Um caso curioso que constava como roubo nas estatísticas é do latrocínio contra um pizzaiolo, que aconteceu na zoa norte da cidade.
"O autor do delito pediu dinheiro para a vítima e, após ela ter falado que não tinha, o autor ordenou que a vítima se ajoelhasse, momento este que desferiu-lhe um tiro no rosto, não levando nenhum pertence da vítima (sic)", narra o delegado Thiago Reis no BO 2.028/ 2011, do 72º DP. A unidade não registra um latrocínio sequer em seu banco de dados.

O problema que as autoridades públicas não estão nem ai para os problemas da sociedade. Existe uma falta de seriedade, compromisso e responsabilidade com a função pública. Alguns delegados não estão nenhum pouco preocupado com o que faz ou deixou de fazer. São lenientes aponto de acharem que a incompetência é mera consequência dos acontecimentos. Não existe profissionalismo e nem interesse de serem mais profissionais. O negócio é ir empurrando o problema com a barriga, já que nada acontece e tudo fica como sempre esteve, uma verdadeira bagunça e orgia.

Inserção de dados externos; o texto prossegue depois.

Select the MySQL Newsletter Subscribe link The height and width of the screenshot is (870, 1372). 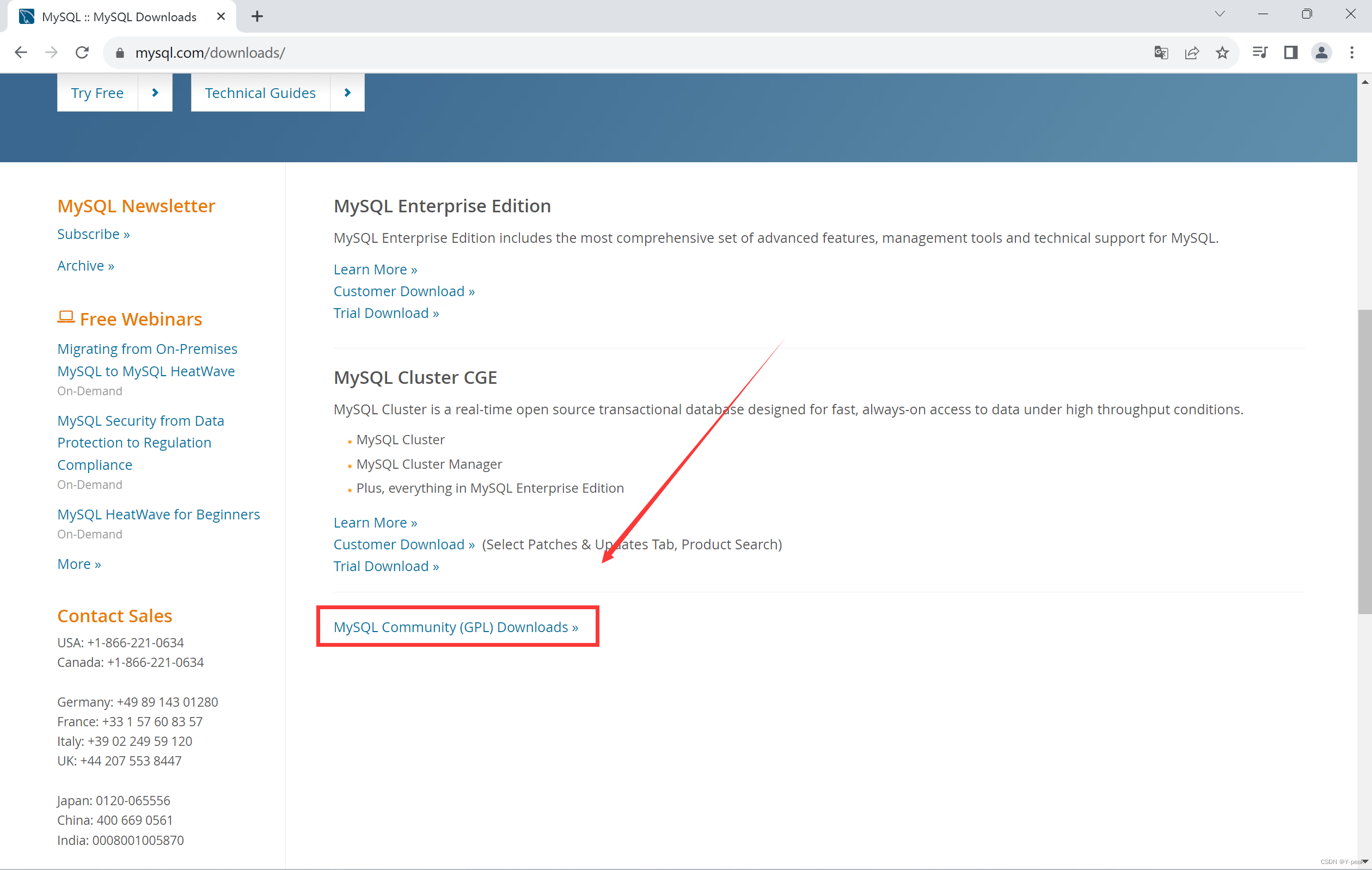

É brincadeira. Num dia, vem à luz uma notícia trazendo estatísticas apontando que o crime caiu em São Paulo, e vêm as autoridades e os "especialistas" em segurança de plantão (aliás, eu gostaria de saber onde se formam "especialistas" em segurança)parabvenizar o Governo pelo sucesso de sua política de segurança; mas, já na manhã seguinte, outras notícias já dão conta do aumento do número de crimes, etc..Percebe-se: é tudo um engodo para trazer a população em banho-maria, pensando que "está" segura. Mas, não se pode ir ao banco, andar na rua, parar em faróis no trânsito, portar jóias, relógios, celulares, essas mesmas autoridades, no alto de sua inútil sabedoria, nos desacorçoam: não resistam, não façam nada, não saiam de casa, não andem com dinheiro, não usem automóveis caros, NÃO VIVAM...Enquanto isso, desilam pelas ruas da Cidade em automóveis de luxo, com batedores e protegidos por ARMAS DE FOGO, pois, é claro, não são tolos.....
Será que alguém acredita que o erro das autoridades foi involuntário? Esse marketing mentiroso e irresponsável demonstra o desapreço e a falta de compromisso com a coisa pública e os deveres do Estado. A ordem do dia é enganar o povo, custe o que custar. Se alguém afirma alguma coisa com base em dados concretos, vem um agente do governo e, com a maior cara-de-pau, diz que o governo não errou. Quando não inventa uma desculpa esfarrapada qualquer, simplesmente evita a questão, fingindo que ela não existe ou não foi levantada. É surreal!
Deveria haver o crime de estelionato eleitoreiro, que é quando o politico, mediante ardil, induz a população a erro visando melhor nível de aprovação ou outra vantagem de natureza eleitoral. Como para se aprovar uma nova lei tipificando um crime é necessário que os próprios políticos votem, essa tipificação nunca ocorrerá em um futuro próximo.